Polecenie: Kontynuuj tekst o akcji dyskredytowania sędziów, zaczynając zaraz po jego ostatnim zdaniu.

Fragment dokumentu:
● ● ● ●
Prokurator Parchimowicz przekonywał, że "w tę aferę zamieszane są różne osoby". - Ludzie z kręgu KRS, sędzia Sądu Najwyższego, urzędnicy Ministerstwa Sprawiedliwości, którzy realizowali linię polityczną ministerstwa w zakresie zmian w sądownictwie - wyliczał.
CZYTAJ WIĘCEJ NA KONKRET24: KIM SĄ SĘDZIOWIE, KTÓRYCH NAZWISKA PADAJĄ W SPRAWIE AKCJI HEJTU? >
- Dla mnie to nie ulega wątpliwości, że charakter tych zdarzeń miał charakter zorganizowany - dodał Parchimowicz. Szef "Lex Super Omnia" przypomniał, że "to minister Ziobro posługiwał się słowami cynicznymi, obelżywymi - "kasta", "sitwa", "spółdzielnia" - wobec dawnej KRS, przypisywał całemu środowisku cechy kilku sędziów, którzy dopuścili się niewybaczalnych przewinień". - W związku z tym mnie nie dziwi, że w urzędzie kierowanym przez ministra sprawiedliwości doszło do powstania tak nienawistnych postów i komentarzy wobec sędziów - podsumował.
"Zbigniew Ziobro gra na hamowanie śledztwa"
Po doniesieniach o akcji dyskredytowania sędziów, do prokuratury wpłynęło zawiadomienie o możliwości popełnienia przestępstwa, złożone przez Sojusz Lewicy Demokratycznej. W związku z tym zawiadomieniem prokuratura prowadzi postępowanie sprawdzające.
● ● ● ●
Dostarczony materiał:
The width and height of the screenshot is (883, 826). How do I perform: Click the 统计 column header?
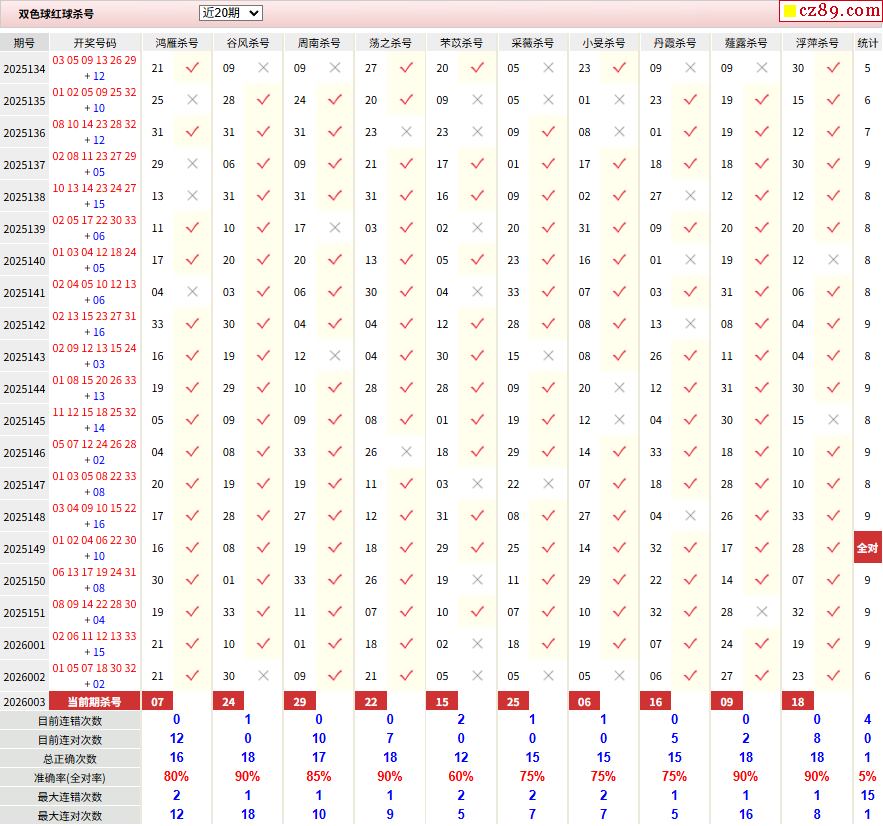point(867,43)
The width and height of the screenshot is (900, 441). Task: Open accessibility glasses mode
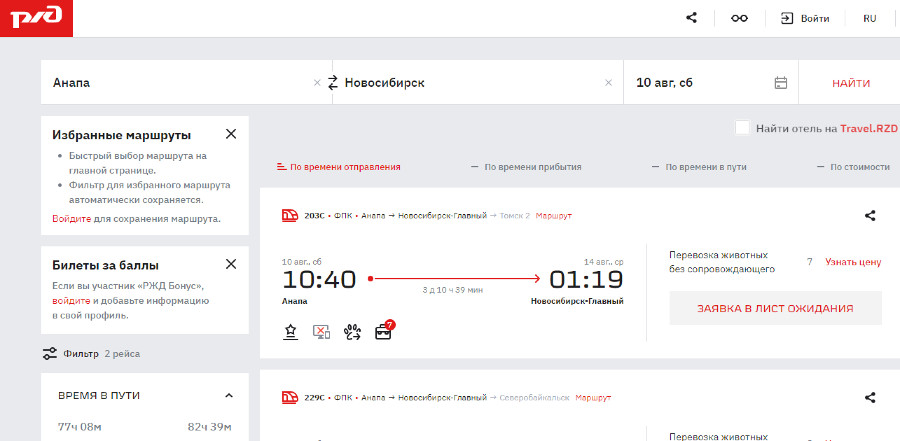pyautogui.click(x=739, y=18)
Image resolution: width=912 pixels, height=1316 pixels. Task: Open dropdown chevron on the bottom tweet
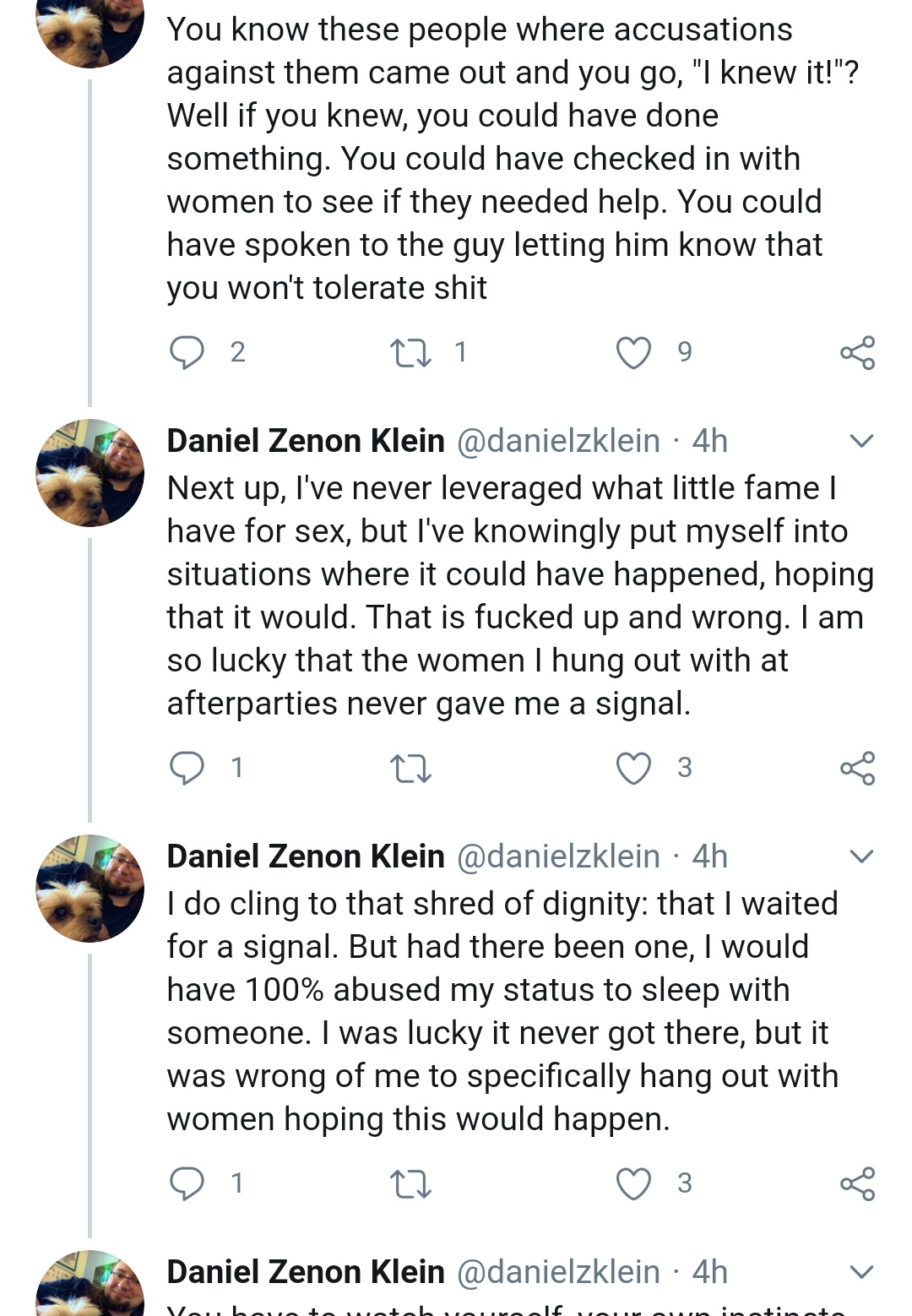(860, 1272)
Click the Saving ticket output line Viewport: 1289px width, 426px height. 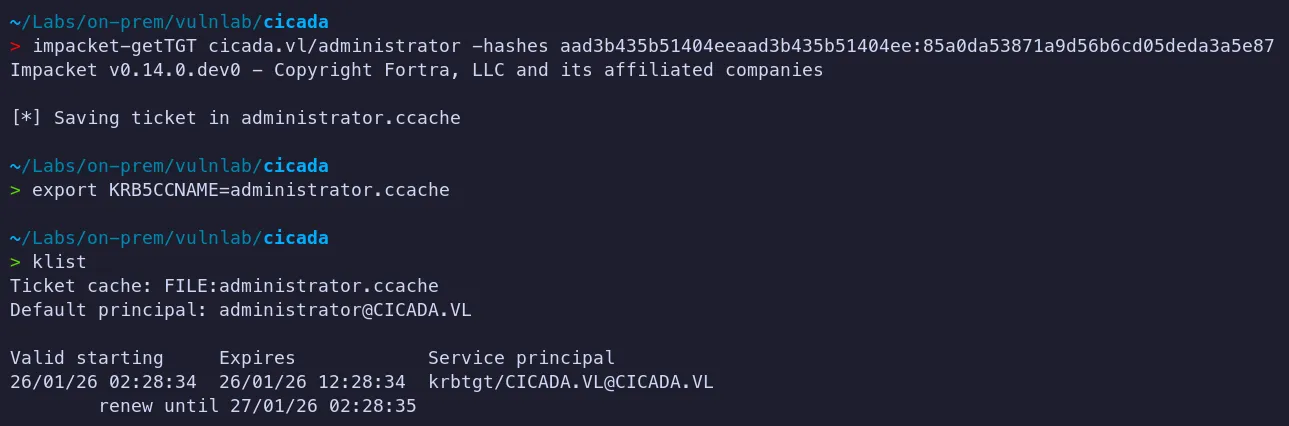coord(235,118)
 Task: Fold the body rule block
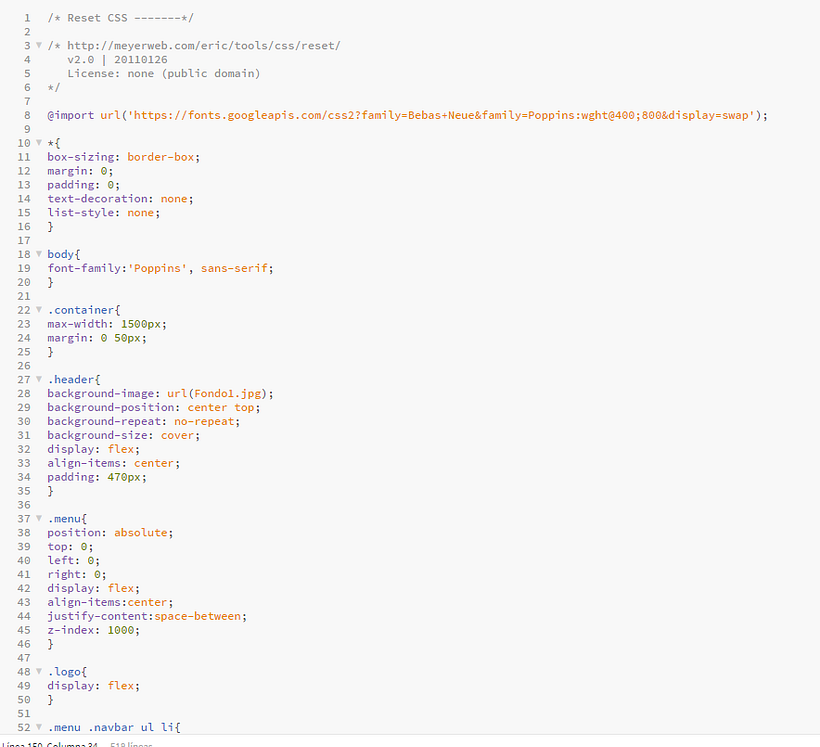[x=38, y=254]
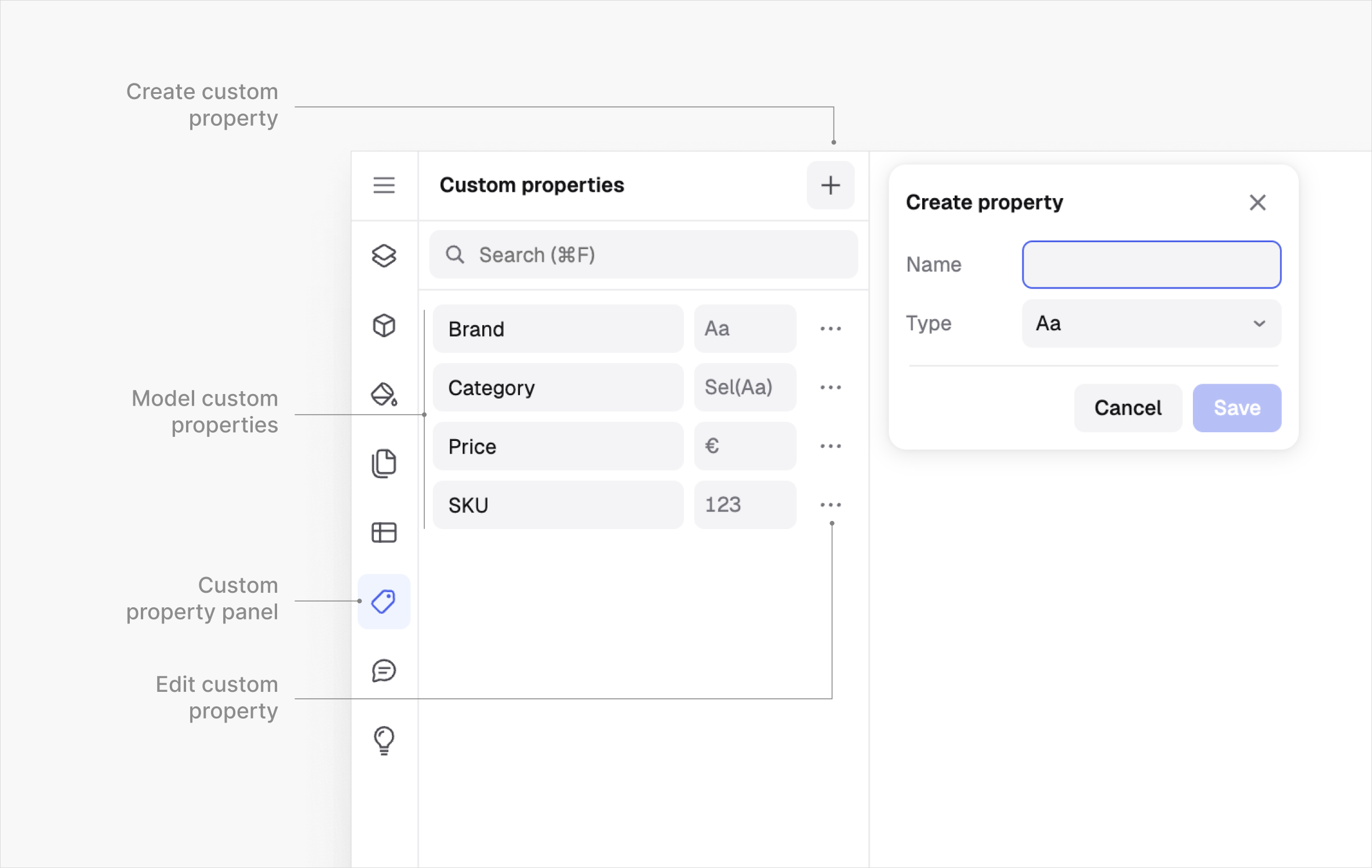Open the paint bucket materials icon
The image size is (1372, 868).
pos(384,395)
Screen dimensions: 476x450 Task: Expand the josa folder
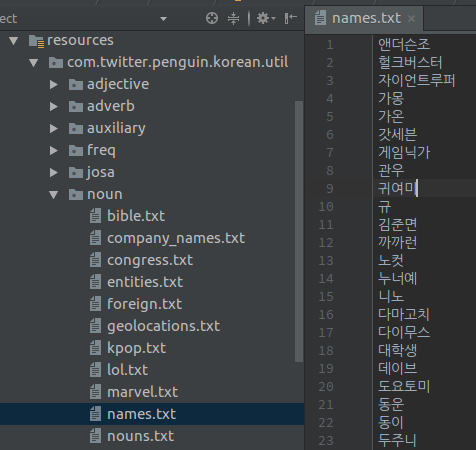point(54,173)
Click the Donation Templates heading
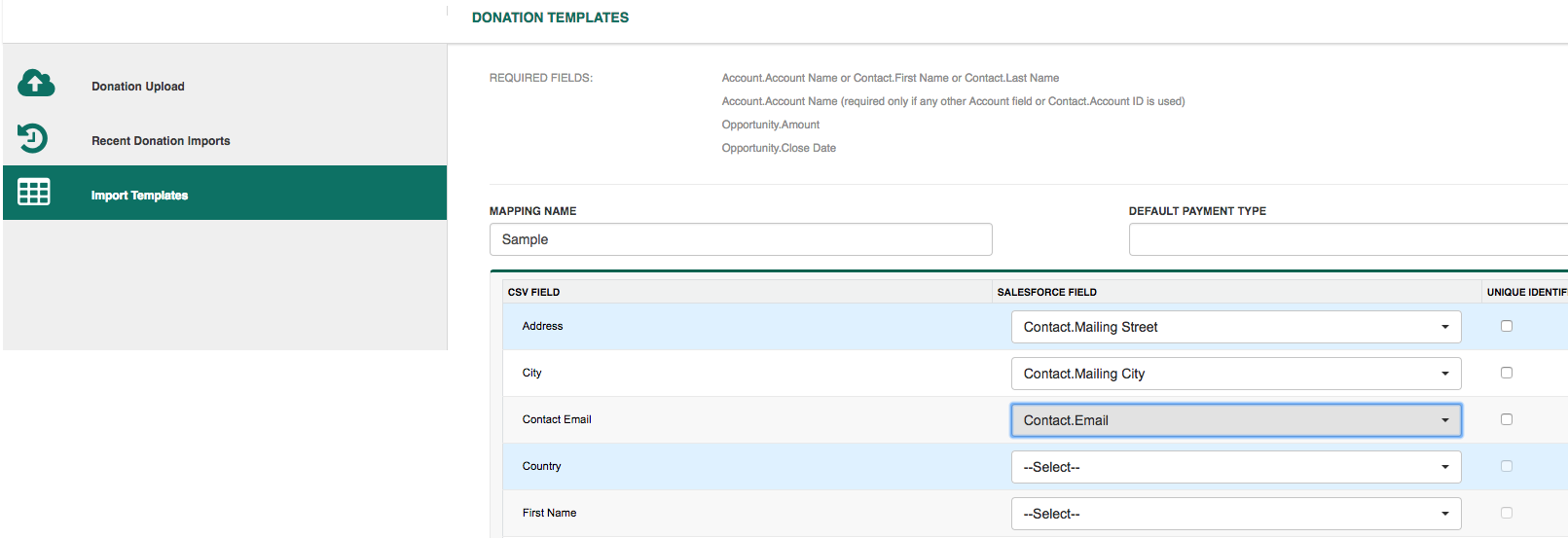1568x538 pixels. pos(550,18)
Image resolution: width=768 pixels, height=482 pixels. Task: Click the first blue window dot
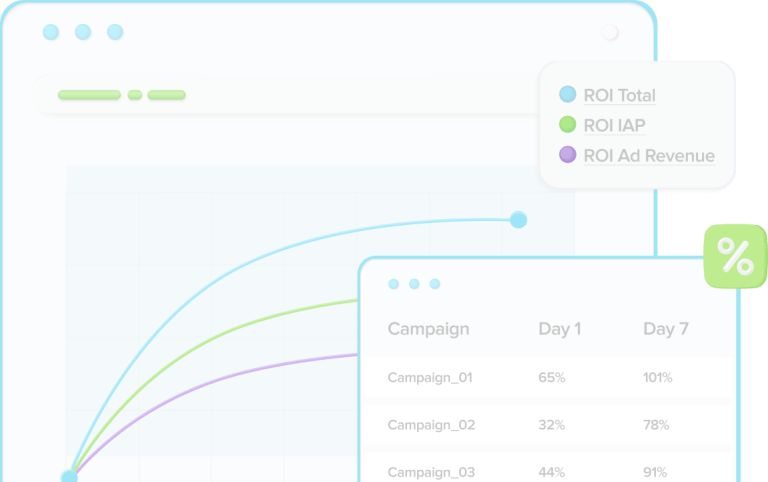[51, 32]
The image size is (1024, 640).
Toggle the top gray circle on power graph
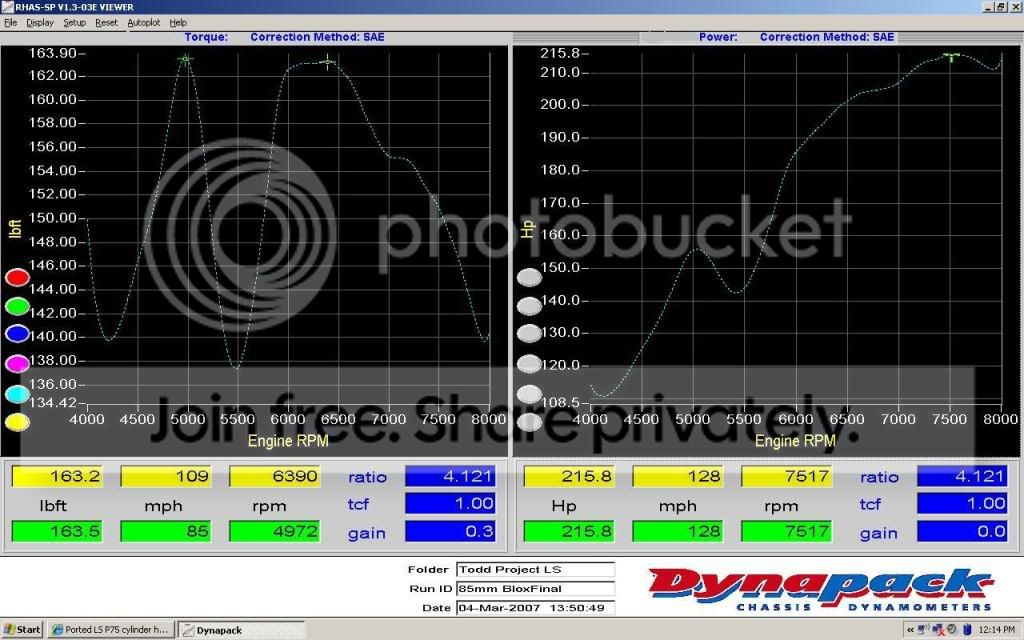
● ● ● ●
Rozwiązane zadanie:
Szef Stowarzyszenia Prokuratorów "Lex Super Omnia" ocenił, że aby ewentualne śledztwo w tej sprawie było prowadzone rzetelnie, musiałyby zdarzyć się "dwie rzeczy".
Jak mówił Parchimowicz, "prokuratura powinna być niezależna od władzy wykonawczej", a "na czele tej prokuratury nie mógłby stać Zbigniew Ziobro", który jest jednocześnie ministrem sprawiedliwości i prokuratorem generalnym.
Dodał, że rzetelne śledztwo w tej sprawie "jest możliwe". - Może zostanie wszczęte, ale w bliżej nieokreślonej przyszłości. Teraz władza gra, Zbigniew Ziobro gra na hamowanie śledztwa. Postępowanie sprawdzające w tej sprawie jest po prostu ponurym żartem, czy żenującym żartem prokuratora (generalnego - red.) - zaznaczył.
"Sędziowie mają już kodeks etyki"
Sędzia Żurek skomentował także wystąpienie ministra Ziobry do nowej Krajowej Rady Sądownictwa o przygotowanie kodeksu etyki, regulującego zachowanie sędziów w mediach społecznościowych.
- Sędziowie mają już kodeks etyki - uchwalony i widniejący na stronach Krajowej Rady Sądownictwa - zaznaczył były rzecznik KRS. Moim zdaniem jest to tylko chęć zakneblowania ust tym sędziom, który komunikują się ze społeczeństwem bezpośrednio - dodał.
Jak mówił sędzia, "dzisiaj mamy ten trudny czas, media publiczne stały się partyjnymi, więc my korzystamy z tej możliwości (z mediów społecznościowych - red.), żeby się w ten sposób komunikować".
- To jest właśnie celowe, żeby zamknąć nam usta - powtórzył.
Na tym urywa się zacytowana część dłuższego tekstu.